Es el oxímoron que los aficionados de la Sociedad Deportiva Huesca habrán de aplicar: hay que rebajar el listón de exigencia, hay que elevar la demanda de rendimiento. Es la ecuación en la que habremos de compartir con Raúl Jardiel, al que hay que pedirle más, pero conscientes de que lo que hay, es lo que es.

Después de quince años comiendo caviar, marisco y ternasco de Aragón del bueno, ahora hay que tirar del bocata de fútbol. No vamos a calificarlo de malo, pero sí de distinto. Inferior, por supuesto, en toda la escena. Desde el nivel futbolístico hasta el arbitraje, una broma el tal Sánchez Sánchez y no precisamente perjudicial para el Huesca. Simplemente, se ha comido el silbato más por limitaciones propias que por actitud. Y, para colmo, el nuevo VAR, este FVS, es una especie de cachondeo que no ahorra las tradicionales esperas inacabables del videoarbitraje profesional.

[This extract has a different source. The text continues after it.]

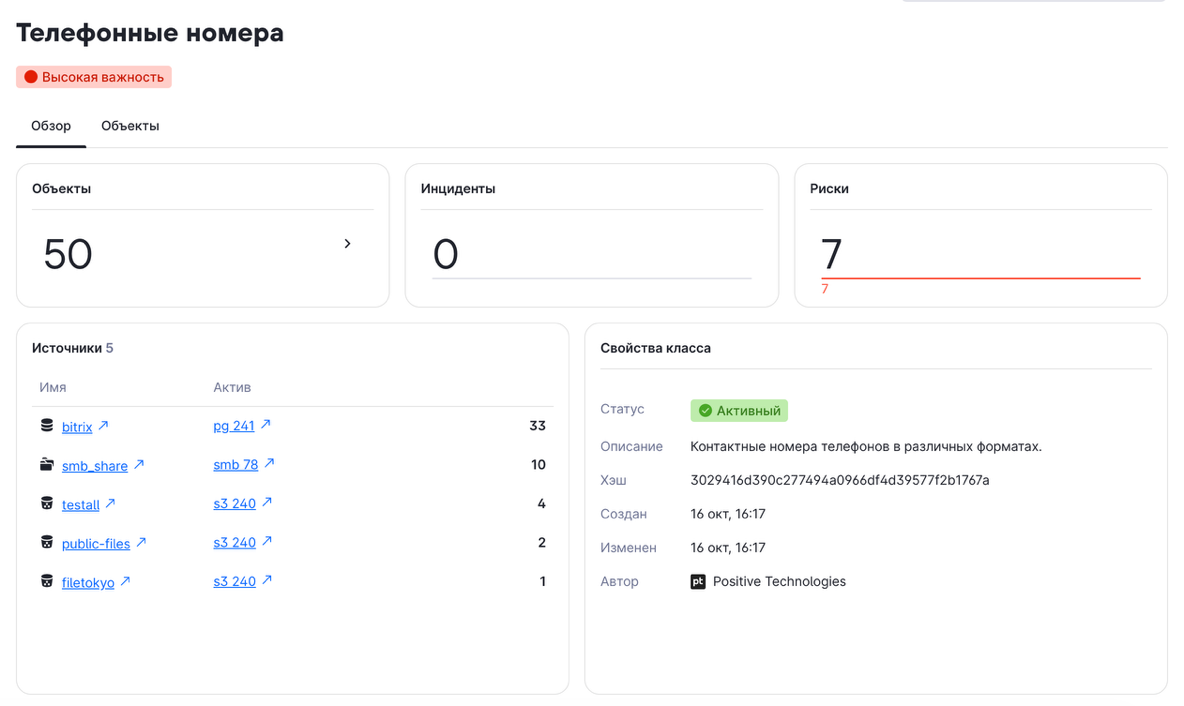Click the external link arrow next to bitrix

coord(103,426)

Conscientes de que el fútbol que vamos a ver va a ser muchas jornadas un sándwich de ladrillo, es notorio que a los jugadores de Jardiel hay que exigirles más. El club ha hecho una fuerte apuesta por ellos. Y, cuando se habla del club, quedan integrados los aficionados. Entre los de corto, los hay con experiencia en categorías superiores que saben lo que demanda la competitividad. Entiendo que no ha sido cuestión de apatía, pero hay conceptos futbolísticos básicos que se aprenden desde divisiones mucho más modestas. 

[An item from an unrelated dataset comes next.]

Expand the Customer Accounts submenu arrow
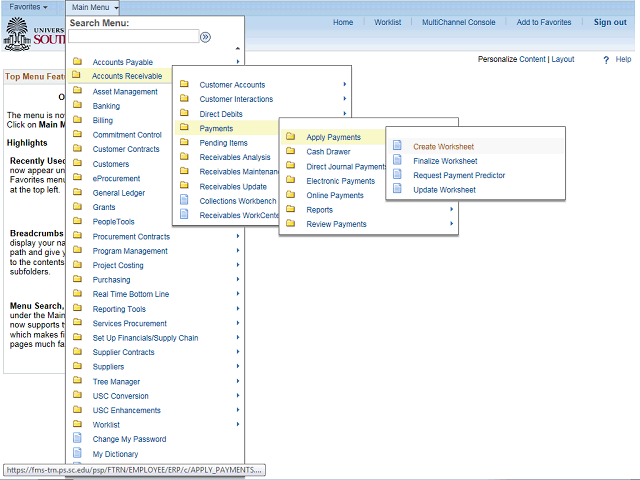Screen dimensions: 640x480 pyautogui.click(x=345, y=85)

No hay que extraer, es demasiado temprano, conclusiones precipitadas. La única, que el margen de mejora es enorme. Ha habido algunas buenas noticias, Gazzaniga que nos va a poner a prueba el corazón pero sabe de esto un rato, Víctor que cabalga sin límite, Guillem Molina que ha sido asombroso y crucial, Óscar Sielva en su infalibilidad desde los once metros y la pinta que tiene Douglas Aurelio. También inquietudes: a Sergi Enrich no le da para ser titular, Tresaco necesita coger el punto de forma y los jóvenes como Diego Gómez han de aprender a variar para que su calidad haga más daño.

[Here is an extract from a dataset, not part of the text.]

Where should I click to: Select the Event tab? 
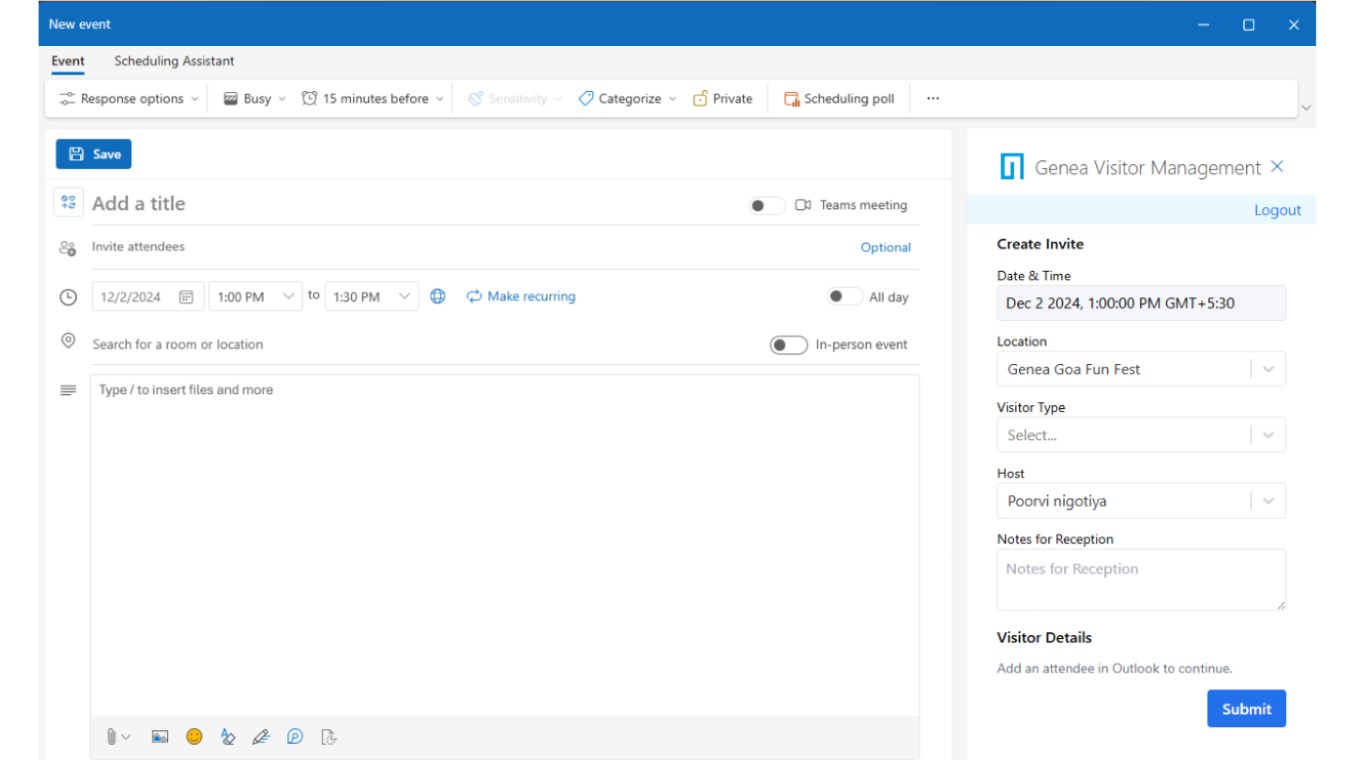68,61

Raúl Jardiel va a tener la oportunidad de una plantilla amplia y, para esta categoría, se supone que sobradamente preparada. Pero ha de hilar y ser audaz, incluso para entender que es probable que ese jugador que tiene cositas diferenciales, Pablo Osán, puede ser un desatascador. Algunos vemos una versión oscense de Lamine. Alguien del club me replica que le falta definir mejor en los metros finales. Como a Lamine. Salven todas las distancias, pero de Jardiel esperamos que tome decisiones con firmeza y sin miedo. Porque el miedo salva la viña pero limita el rendimiento de los frutos.